Chief Judge Barbara Lynn has a reputation for writing opinions that adhere to precedents but persuade others of her viewpoint.

"The judge clearly stated that it was not the court's job to second-guess the agency's decision-making — the court should only look at whether the agency's conclusions were justified — this will be the critical issue that will determine the outcome of the case," says William Nelson, public policy counsel for the CFP Board, which supports the Department of Labor's regulation and who was present during the hearing.

PREDICTIVE RULING

Lynn's rulings are often "predictive of how the law might go in the future, not what it is, but what it should be," says Nina Cortell, a partner at Dallas law firm Haynes and Boone, also with no client in this case, but who has appeared frequently before Lynn.

In the most recent Dallas Bar Association survey of lawyers' opinions of judges, Lynn's name generated almost 50 more responses — for a total of more than 200 — than those of the other sitting Dallas federal judges; 90% of respondents said Lynn was prepared for hearings and trials; 88% said she demonstrated adequate knowledge of the law; and 83% approved of her overall performance

"She is one of the most well-respected district court judges. She is extremely, extremely intelligent and very fair," says Jeffrey Tillotson, a Dallas lawyer, not representing any clients in this case, but who has appeared before Lynn for years, while serving as lead lawyer in some of the most complex litigation in the state.

Lynn did not respond to written questions for this story or agree to an interview.

(Bloomberg News)
(Bloomberg News)

At the recent hearing, she cautioned both sides that her decision might not come before the rule's April 10 implementation date and suggested that a motion for a stay might be in order.

"If the judge rules in favor of the DoL rule, it would be the third district court ruling to uphold the rule. This would be a significant victory for retirement investors who would receive fiduciary level advice for their retirement savings," Nelson says.

But, he adds: "If the judge rules against the DoL it could position the case for a possible split in the circuit courts regarding the validity of the rule, which could in turn position the case for a potential appeal to the Supreme Court."

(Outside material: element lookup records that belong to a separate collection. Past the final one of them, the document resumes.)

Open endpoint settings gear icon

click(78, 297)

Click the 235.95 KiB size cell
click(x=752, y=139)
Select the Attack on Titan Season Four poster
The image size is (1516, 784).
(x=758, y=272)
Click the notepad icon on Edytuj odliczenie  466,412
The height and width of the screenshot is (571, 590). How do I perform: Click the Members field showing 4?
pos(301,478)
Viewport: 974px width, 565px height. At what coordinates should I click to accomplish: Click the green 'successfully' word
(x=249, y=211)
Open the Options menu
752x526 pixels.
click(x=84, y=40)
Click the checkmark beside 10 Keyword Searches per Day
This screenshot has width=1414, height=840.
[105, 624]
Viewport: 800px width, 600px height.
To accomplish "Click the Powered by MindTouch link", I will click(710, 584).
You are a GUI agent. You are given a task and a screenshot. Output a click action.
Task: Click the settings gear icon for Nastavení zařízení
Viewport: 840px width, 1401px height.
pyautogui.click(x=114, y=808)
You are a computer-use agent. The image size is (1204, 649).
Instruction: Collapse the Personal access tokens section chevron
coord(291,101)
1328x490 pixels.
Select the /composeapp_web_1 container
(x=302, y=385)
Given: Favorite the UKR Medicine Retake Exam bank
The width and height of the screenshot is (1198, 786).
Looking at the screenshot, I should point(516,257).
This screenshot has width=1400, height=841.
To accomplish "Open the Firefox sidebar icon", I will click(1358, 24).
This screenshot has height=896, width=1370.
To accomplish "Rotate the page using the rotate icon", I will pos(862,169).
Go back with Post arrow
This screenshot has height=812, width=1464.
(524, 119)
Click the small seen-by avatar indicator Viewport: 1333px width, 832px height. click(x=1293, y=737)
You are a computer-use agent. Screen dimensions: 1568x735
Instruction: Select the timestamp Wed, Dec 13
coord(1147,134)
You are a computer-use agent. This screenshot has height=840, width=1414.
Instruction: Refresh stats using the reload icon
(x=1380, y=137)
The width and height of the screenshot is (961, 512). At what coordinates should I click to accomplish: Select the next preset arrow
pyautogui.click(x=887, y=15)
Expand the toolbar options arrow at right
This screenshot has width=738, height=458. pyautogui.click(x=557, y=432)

For his part, Tillotson says no one could accurately predict Lynn's ruling based on questions she asks during a hearing.

"She's not trying to telegraph her ruling," he says.

If the case indeed makes it to the nation's highest court, Lynn may have an opportunity to write an opinion that helps the guide the Supreme Court justices.

"I understand my task here is not to just engage in a flurry of second-guessing here about, well, 'If I were okaying this, this is what I would have looked at.' The question is whether the conclusions are justified by what was done and whether there were things that the regulatory scheme mandates be done that were not done. It doesn't have to be perfect," she said. "There's plenty of cases that say that."